Environnement, eau et déchet
le 15/02/2023

Pollution de l’air : pas de recours indemnitaire possible sur le fondement du droit de l’Union européenne

CJUE, 22 décembre 2022, JP c/ Ministre de la Transition écologique, C-61/21

La Cour de justice de l’Union européenne (CJUE) s’est prononcée, dans le cadre de la réponse à une question préjudicielle, sur l’indemnisation des préjudices causés aux particuliers par la pollution de l’air.

Dans cette affaire, un particulier avait notamment sollicité auprès du Tribunal administratif de Cergy-Pontoise, l’indemnisation par l’Etat français des divers préjudices qui lui auraient été occasionnés du fait de la pollution atmosphérique de l’agglomération parisienne.
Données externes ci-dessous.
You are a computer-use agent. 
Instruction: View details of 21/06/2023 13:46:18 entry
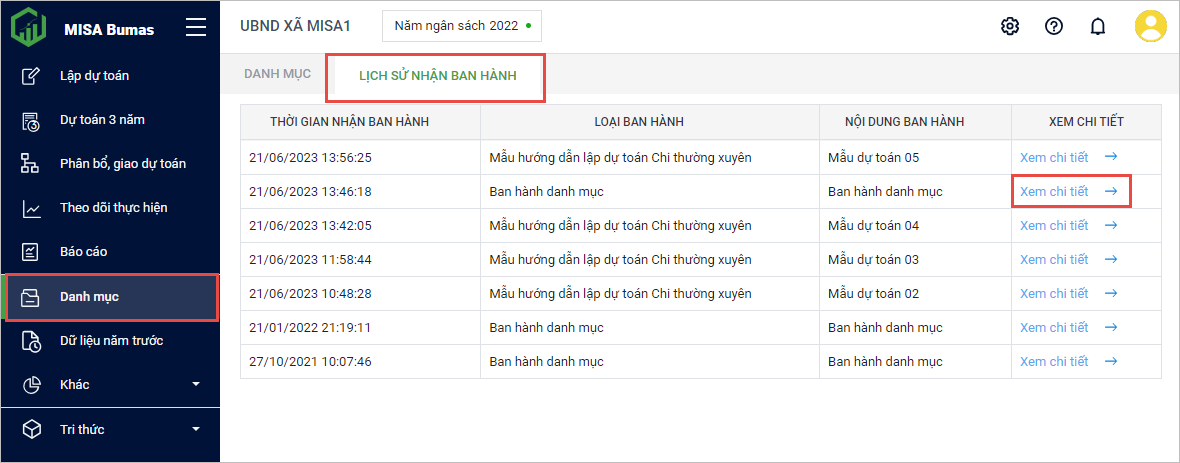[x=1054, y=192]
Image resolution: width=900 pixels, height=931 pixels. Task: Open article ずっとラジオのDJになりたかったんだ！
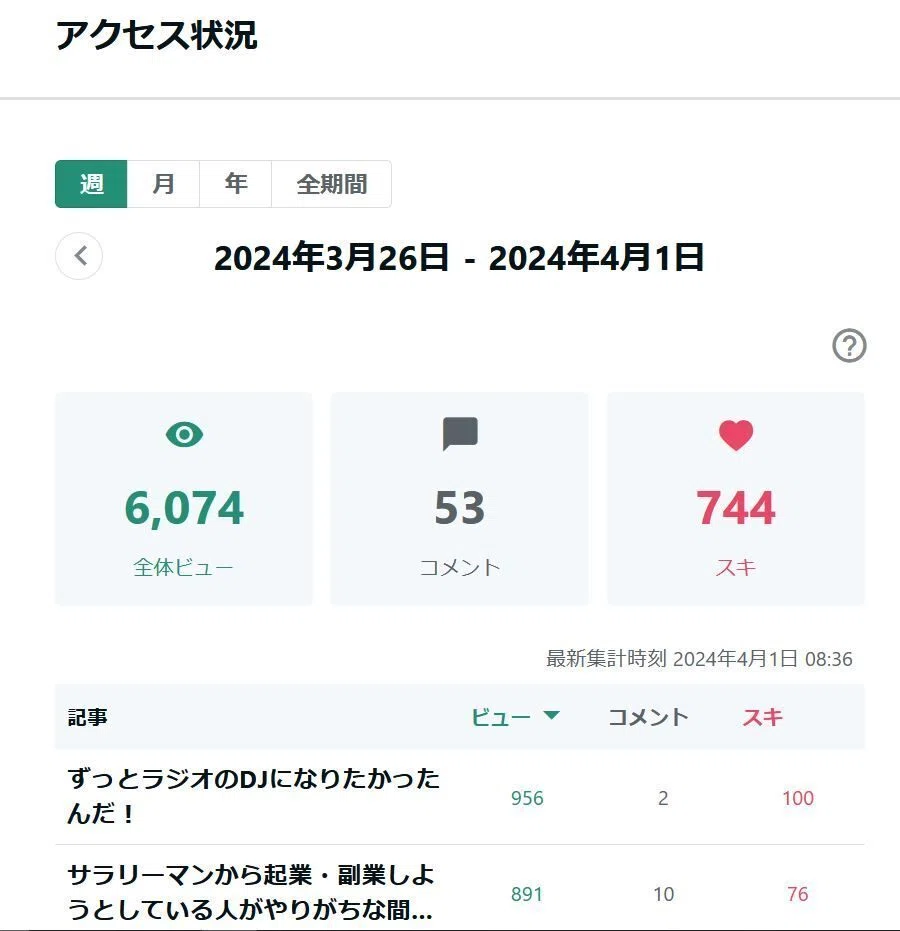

Il soutenait en effet que l’Etat avait commis une faute en ne respectant pas les exigences européennes en la matière, découlant de la directive 2008/50, faute qui avait entrainé la détérioration de son état de santé.

Cette indemnisation lui a été refusée par le Tribunal administratif, qui a considéré que la directive 2008/50 ne conférait aucun droit aux particuliers à obtenir l’indemnisation d’un éventuel préjudice subi du fait de la dégradation de la qualité de l’air. Dans le cadre de la procédure d’appel de ce jugement, une question préjudicielle a été transmise à la CJUE afin de déterminer si le droit européen consacre un droit des particuliers à obtenir réparation de leurs préjudices en lien avec la dégradation de la qualité de l’air.
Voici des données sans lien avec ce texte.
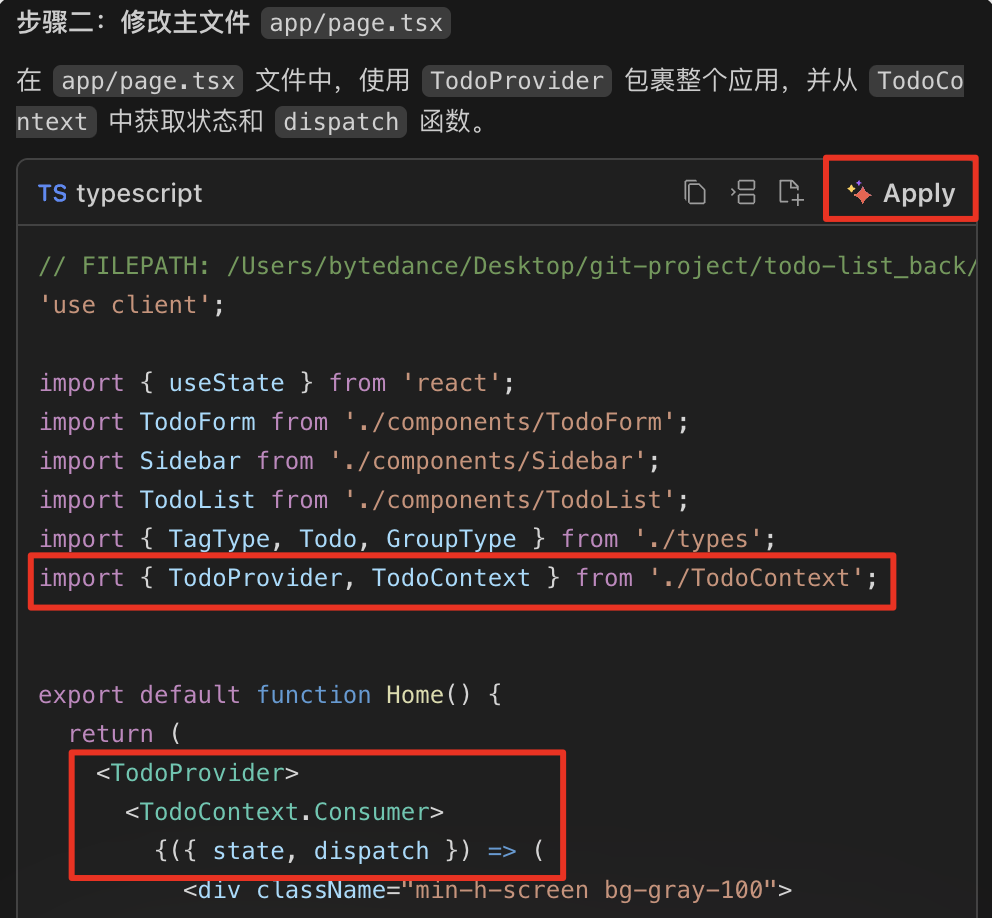Click app/page.tsx chip in the paragraph
This screenshot has width=992, height=918.
pyautogui.click(x=148, y=81)
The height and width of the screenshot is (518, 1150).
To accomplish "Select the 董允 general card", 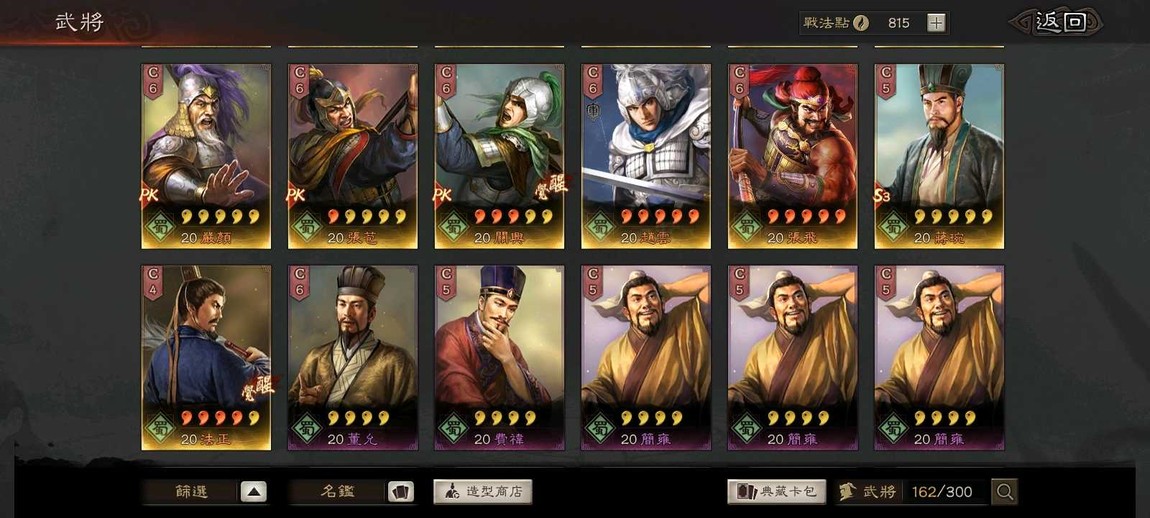I will pos(353,358).
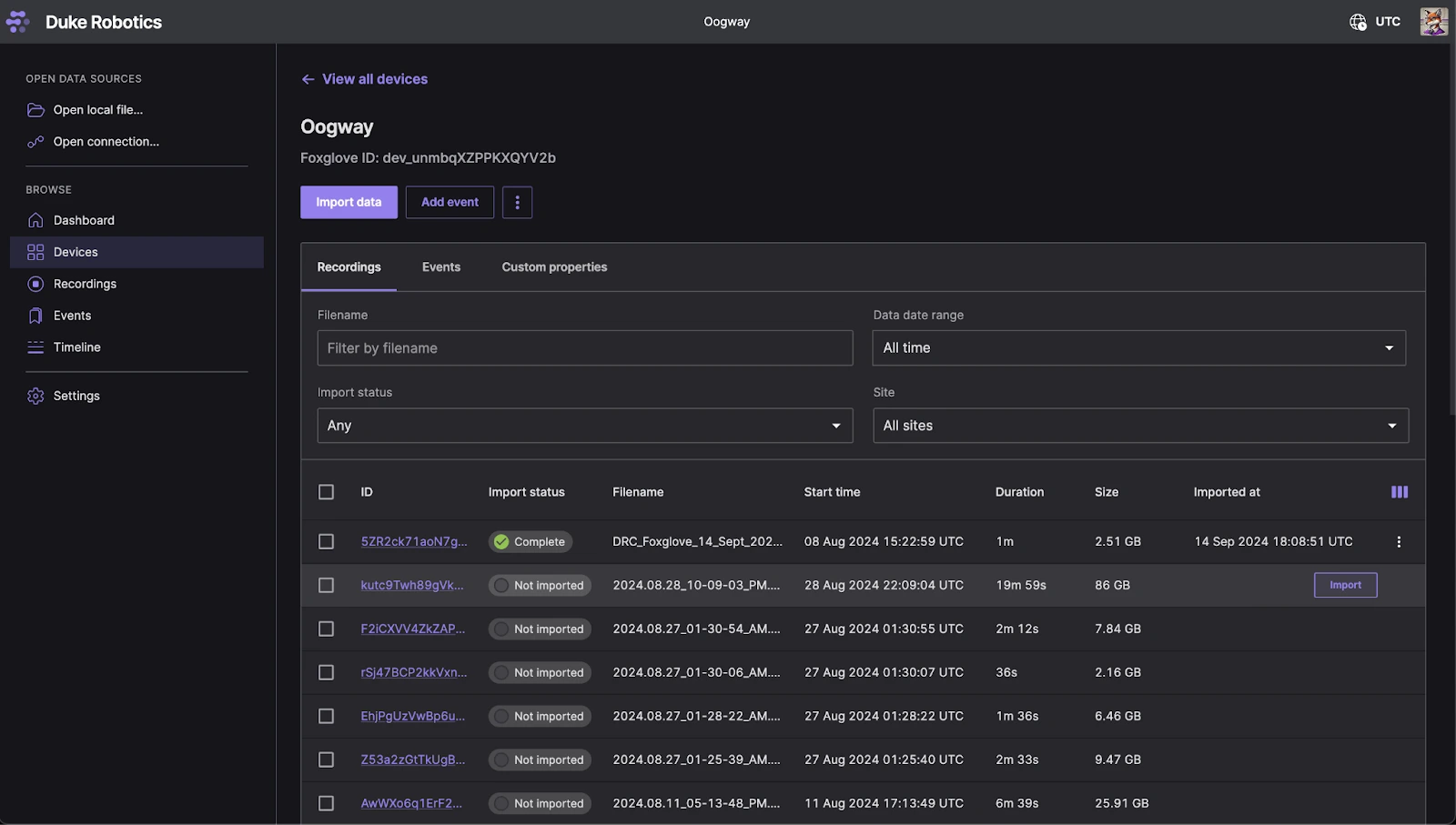The height and width of the screenshot is (825, 1456).
Task: Select the checkbox for recording F2iCXVV4ZkZAP
Action: click(x=326, y=629)
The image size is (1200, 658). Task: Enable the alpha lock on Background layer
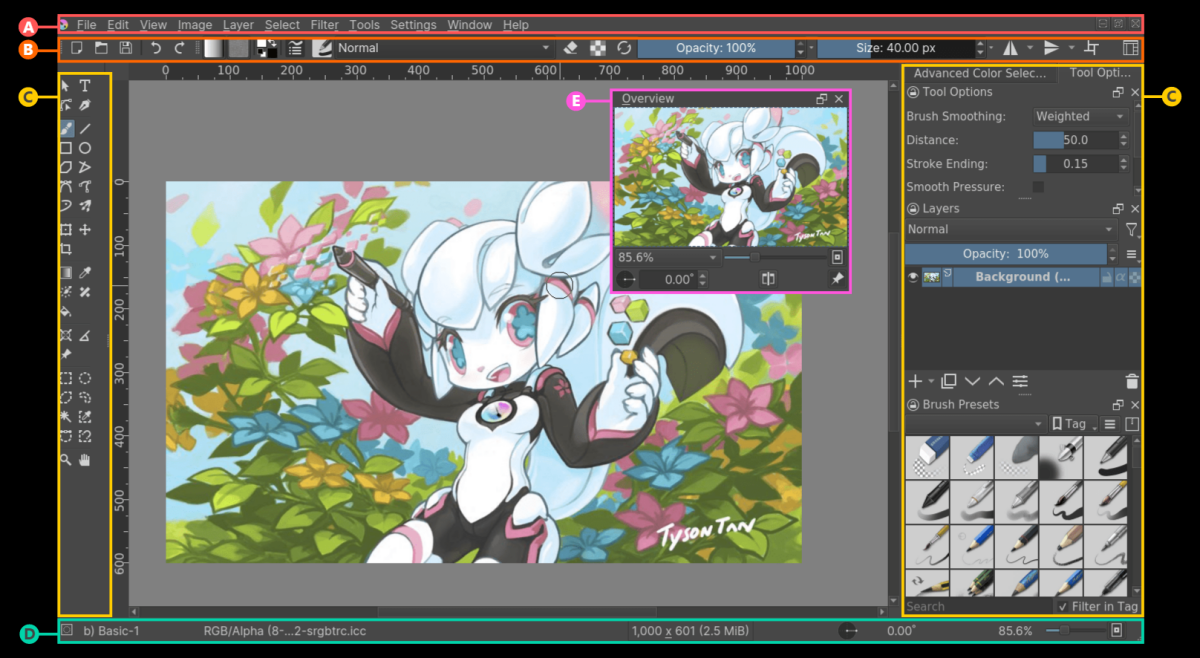click(1121, 277)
Dans sa décision, la CJUE rappelle les trois conditions devant être réunies pour que la responsabilité de l’État puisse être engagée pour des dommages causés aux particuliers par des violations du droit de l’Union européenne :

  • la règle du droit de l’Union violée a pour objet de conférer des droits aux particuliers ;
  • la violation de cette règle est suffisamment caractérisée ;
  • il existe un lien de causalité direct entre cette violation et le dommage subi par les particuliers.
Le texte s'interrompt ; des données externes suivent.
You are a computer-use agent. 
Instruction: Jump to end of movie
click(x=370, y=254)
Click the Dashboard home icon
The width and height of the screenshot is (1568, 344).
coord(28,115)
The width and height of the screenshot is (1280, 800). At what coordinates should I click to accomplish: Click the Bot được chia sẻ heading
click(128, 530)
Pour engager la responsabilité de l’Etat, il est donc nécessaire en premier lieu d’identifier une norme de l’Union européenne conférant des droits aux particuliers.

Or, si la Cour relève que la directive 2008/50 impose « des obligations assez claires et précises quant au résultat que les États membres doivent veiller à assurer » en matière de qualité de l’air, ces obligations poursuivent un objectif général de protection de la santé humaine et de l’environnement dans son ensemble.

La Cour en conclut donc que la directive ne permet pas de considérer que « des particuliers ou des catégories de particuliers se seraient, en l’occurrence, implicitement vu conférer, à raison de ces obligations, des droits individuels dont la violation serait susceptible d’engager la responsabilité d’un État membre pour des dommages causés aux particuliers ».

La première condition n’est donc pas remplie et les particuliers ne peuvent engager la responsabilité de l’Etat pour manquement au droit de l’Union européenne. Mais les particuliers peuvent toutefois former des recours pour demander l’adoption des mesures requises pour respecter les normes de qualité de l’air, y compris sous astreinte, et peuvent former un recours indemnitaire à l’encontre de l’Etat sur le fondement du droit national.